Of course, as was the case in Evans’s previous films, the narrative is little more than an excuse to string together a number of sequences in which armies of stuntmen lay waste to each other using every possible means imaginable as well as a few that might have eluded even the most dedicated sadists. Here, although there hardly seems to be a single scene that doesn’t involve someone getting butchered in some way, there are three extended set pieces of note. Early on, there is a chaotic chase sequence in which washing machines are deployed as weaponry. Later on, there is a melee at a club in which limbs are hacked off, skulls are shattered and beloved character actor Luis Guzman gets to mow down a bunch of punks. The climax finds all the still-living members of the cast coming together at Walker’s cabin in the woods for a guns-blazing finale where all the various scores are finally settled, no one ever seems to need to reload and the blood splatters prettily onto the snow. (Oh yeah, it is also a Christmas movie, because why not.)
Even if you discount how utterly formulaic Evans’s screenplay is in regards to its clunky story in which nothing ever seems to be at stake and unsympathetic cardboard characters or how it wastes such charismatic performers as Hardy, Whitaker and Olyphant or how the whole thing has an ugly and unconvincing faux-gritty sheen that looks like a “Grand Theft Auto” knockoff designed on a computer in need of debugging and focus entirely on the action beats, “Havoc” still comes up short.

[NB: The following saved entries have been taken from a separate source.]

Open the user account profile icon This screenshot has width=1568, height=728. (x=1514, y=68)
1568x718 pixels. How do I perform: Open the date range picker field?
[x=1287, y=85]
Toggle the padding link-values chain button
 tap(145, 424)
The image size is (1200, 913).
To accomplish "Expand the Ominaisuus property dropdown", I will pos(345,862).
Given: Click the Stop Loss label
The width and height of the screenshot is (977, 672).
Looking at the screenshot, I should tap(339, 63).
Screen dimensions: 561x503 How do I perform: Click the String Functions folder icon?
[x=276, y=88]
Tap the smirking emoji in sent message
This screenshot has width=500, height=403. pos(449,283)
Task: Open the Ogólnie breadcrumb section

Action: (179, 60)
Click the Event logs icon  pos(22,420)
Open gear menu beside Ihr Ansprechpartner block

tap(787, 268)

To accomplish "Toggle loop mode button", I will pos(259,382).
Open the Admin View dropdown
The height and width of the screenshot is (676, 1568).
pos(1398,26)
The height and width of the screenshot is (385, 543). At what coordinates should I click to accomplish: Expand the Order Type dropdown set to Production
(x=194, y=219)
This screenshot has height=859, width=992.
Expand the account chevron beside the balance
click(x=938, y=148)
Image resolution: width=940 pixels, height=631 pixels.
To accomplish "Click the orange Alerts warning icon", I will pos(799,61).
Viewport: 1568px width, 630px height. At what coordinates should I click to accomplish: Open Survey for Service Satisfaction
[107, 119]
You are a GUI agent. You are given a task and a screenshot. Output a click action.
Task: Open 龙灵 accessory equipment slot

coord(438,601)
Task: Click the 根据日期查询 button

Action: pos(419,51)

Evans tries to replicate the wild chaos of peak John Woo but while he certainly supplies an equal amount of bullets and blood (though the CGI gore on display is fairly terrible throughout), he never comes close to approximating the balletic grace and personality that Woo brought to his scenes that made them so striking and beautiful to behold.
Even those who admired the “Raid” films for their style and heedlessness might find this to be little more than an accumulation of action movie cliches that they have seen enacted to much greater effect in other and certainly better films. Perhaps the best thing about it in the end is that it is so utterly forgettable that after a week or two, it will simply disappear into the vast Netflix algorithm like so many other mediocre action epics of late and only be uncovered by soon-to-be-disappointed people who thought they had stumbled upon that Anne Hathaway movie of the same name.